Die Stacking for Desktop GPUs?

silent_guy · Mar 7, 2009

Jawed said:
My understanding of GDDR is that it's DDR memory technology with controller and I/O features specific to the latency-tolerant GPU view of the world.

Internally is a GDDR chip a single die? Or is it a memory die and a controller+I/O die?

I finally put two datasheets of a DDR2 and GDDR3 chip next to each other to find out exactly what the differences are. (DDR2 and GDDR3 are basically from the same generation of technology. It makes more sense to compare those than DDR3 with GDDR3.)

In terms of commands, they're pretty much identical: ACTIVE, PRECHARGE, READ, WRITE etc. are identically coded. A DRAM chip doesn't really have anything like a memory controller in the usual sense of the word. All it does is execute very low level commands given by the external memory controller. E.g. it's up the external memory controller to guarantee that all rows are visited within a certain amount of time to refresh the contents (unless, you put the chip in auto-refresh mode, but then you can't do access data.)

GDDR3 has a much higher clock, but the CAS time is proportionally larger. A GDDR3 at 1200MHz has a CAS latency of 15. A comparable DDR2 at 400MHz has a CL of 6. In terms of wall clock time, that comes down to roughly the same latency.

So it's really more about bandwidth than about latency, which is not really unexpected: the storage array itself is pretty much the same. Obviously, the width of the bus is also much larger per chip (8 or 16 vs 32).

There is definitely not something wrt latency hiding in GDDR3. That's a concept that lives at a much higher abstraction that the memory chip itself.

The command controller is ridiculously small compared to the storage array. There's no reason whatsoever to put it on a separate die.

I had expected there to be difference wrt burst length, but that's not the case. It can be set to 4 or 8 on both. (I was using Qimonda sheets.)

All in all, differences are minor.

Jawed · Mar 7, 2009

silent_guy said:
GDDR3 has a much higher clock, but the CAS time is proportionally larger. A GDDR3 at 1200MHz has a CAS latency of 15. A comparable DDR2 at 400MHz has a CL of 6. In terms of wall clock time, that comes down to roughly the same latency.

Did you allow for the core clocks of "DDR2" memory in chips that were contemporaneous, i.e. DDR2-400 versus GDDR3-800?

http://hothardware.com/Articles/NVIDIA-GeForce-FX-5700-Ultra-with-GDDR3-RAM/

Jawed

Blazkowicz · Mar 7, 2009

Freak'n Big Panda said:
if dram (or anything for that matter) was stacked ontop on a GPU wouldn't thermals become a huge problem? It seems to me that that would mean a lot of power per mm^3 to be dissipated.

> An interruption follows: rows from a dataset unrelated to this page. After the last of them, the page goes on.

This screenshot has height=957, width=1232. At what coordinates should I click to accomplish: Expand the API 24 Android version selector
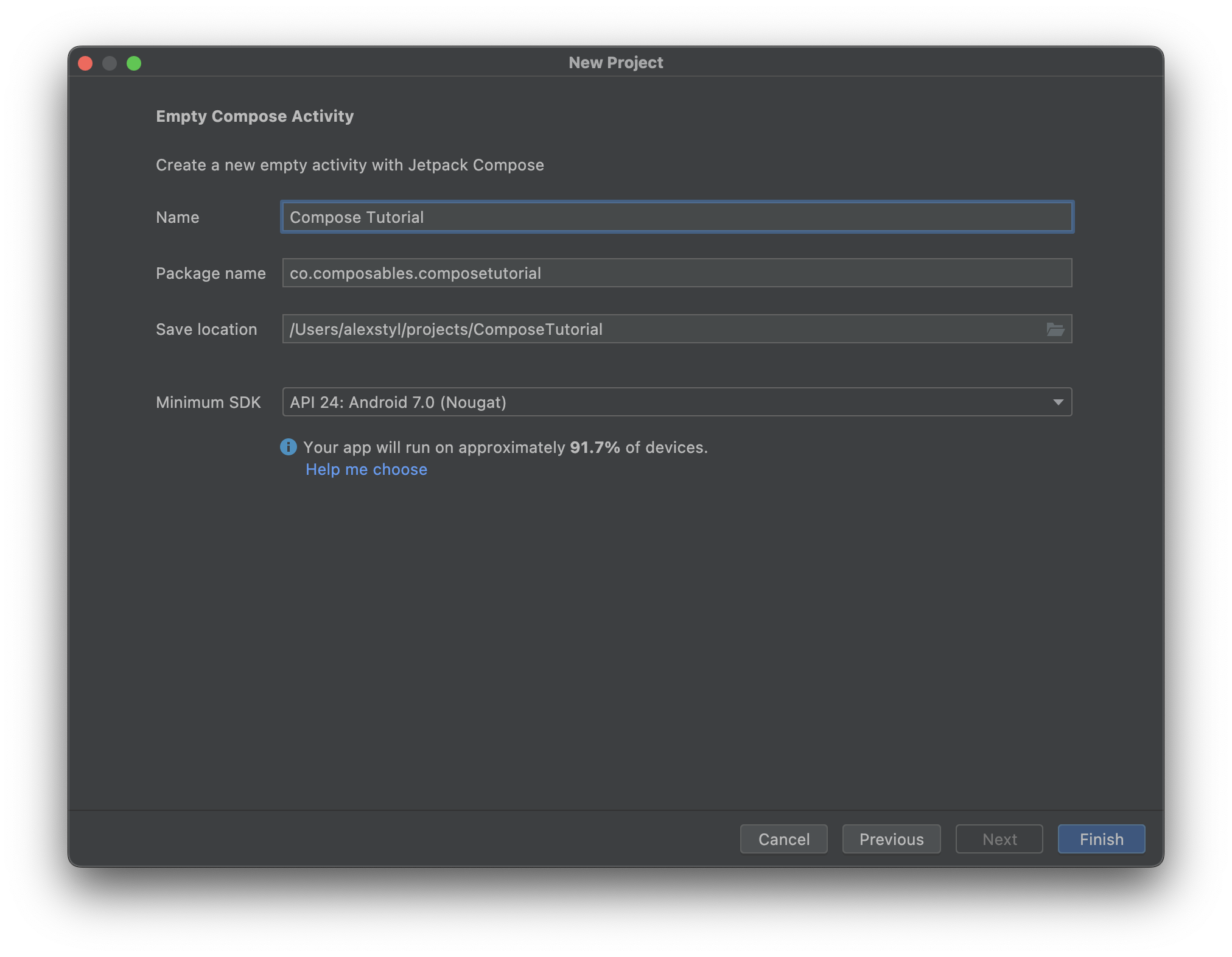point(676,402)
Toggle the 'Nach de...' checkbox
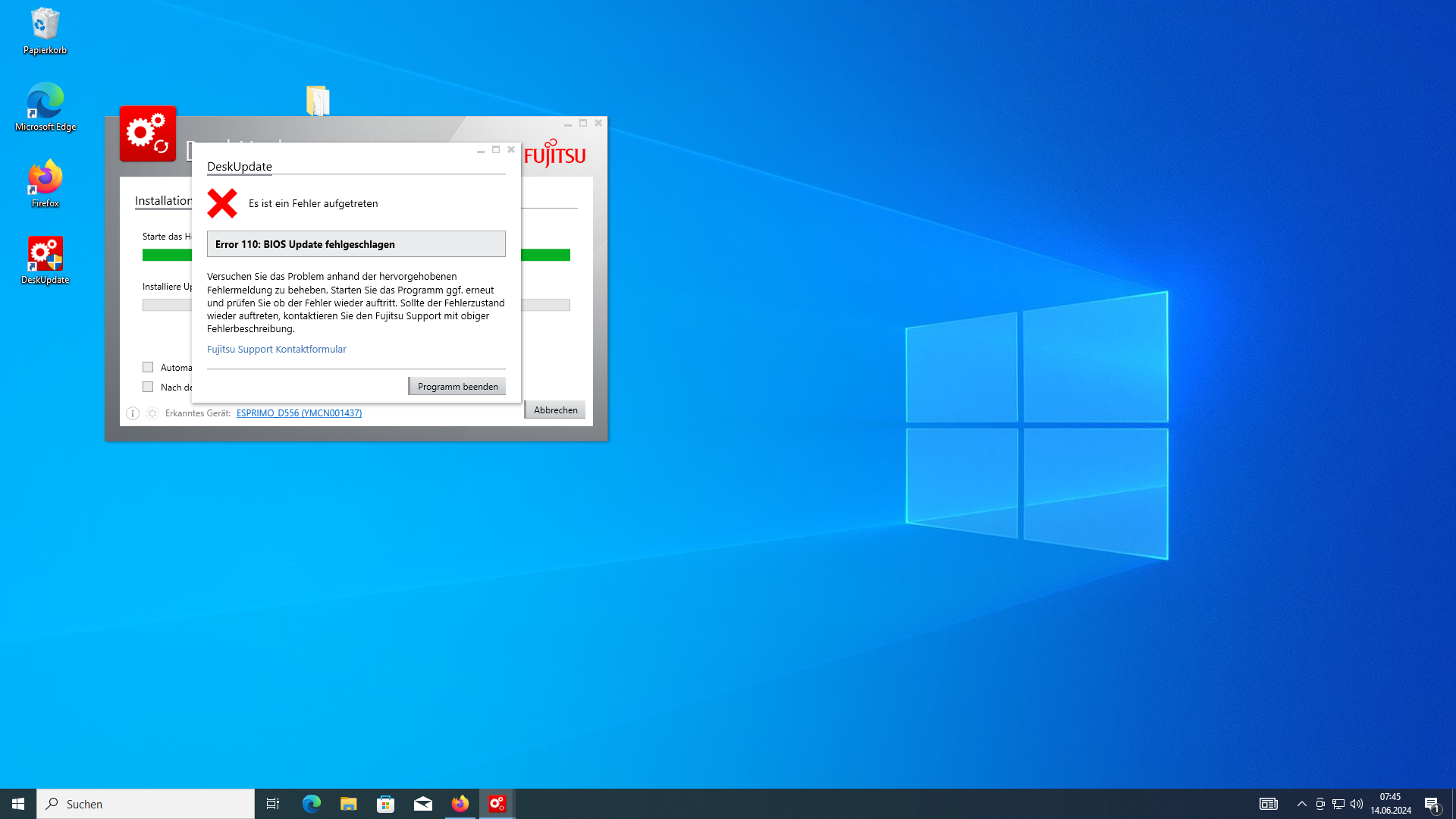 [x=148, y=387]
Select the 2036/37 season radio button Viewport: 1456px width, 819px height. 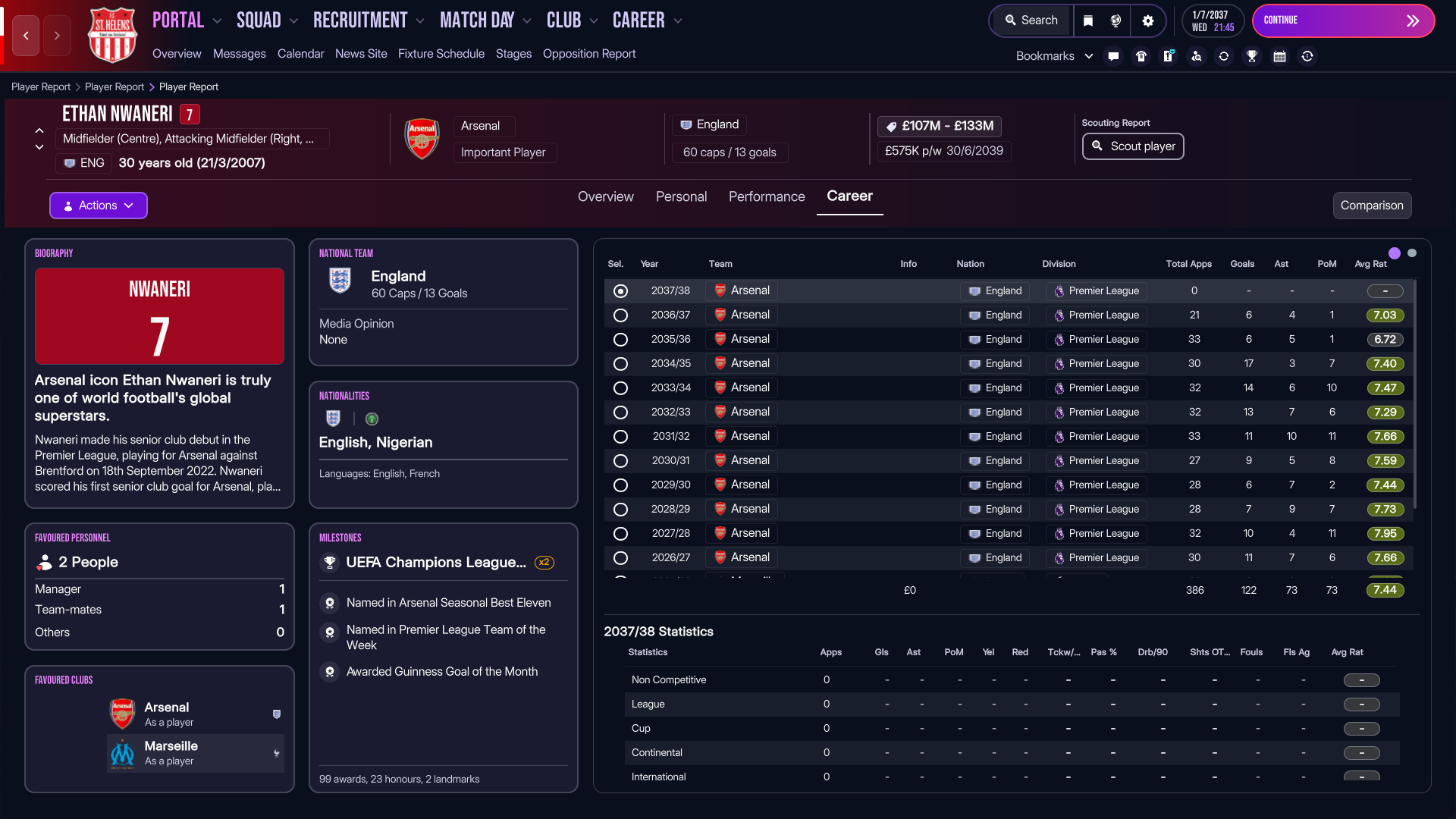620,315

sure, first thing that comes to my mind is embedded stuff, micro-controllers, SoC etc., if the cost and size reduction is worth it over an external DRAM chip.

but.. you might as well use eDram?
also does it end up like Pentium Pro? where there was one or two dies of L2, and only the full assembly could be tested. Pentium pro was very expensive and the 1MB variant with two L2 dies was ultra expensive. Though here the memory should be much cheaper.

silent_guy · Mar 7, 2009

Jawed said:
Did you allow for the core clocks of "DDR2" memory in chips that were contemporaneous, i.e. DDR2-400 versus GDDR3-800?

CAS latencies in wall clock time have changed very little over the years.
E.g. a 900MHz GDDR3 of Qimonda has a CL of 11. That's identical to a CL of 15 for a 1200MHz GDDR3.

MrBelmontvedere · Mar 9, 2009

MfA said:
You could embed heatpipes directly into the die.

a while back IBM was talking about something like this

http://www.eetimes.com/showArticle.jhtml?articleID=208402316

Three-dimensional water-cooled chip stacks will interleave processor cores and memory chips so that the interconnects run vertically chip to chip through copper vias that are surrounded by silicon oxide. Thin-film soldering (using electroplating) enables the separate dice to be electrically bonded to the layers above and below them, with the insulating layers of silicon oxide separating the flowing water from the copper vias.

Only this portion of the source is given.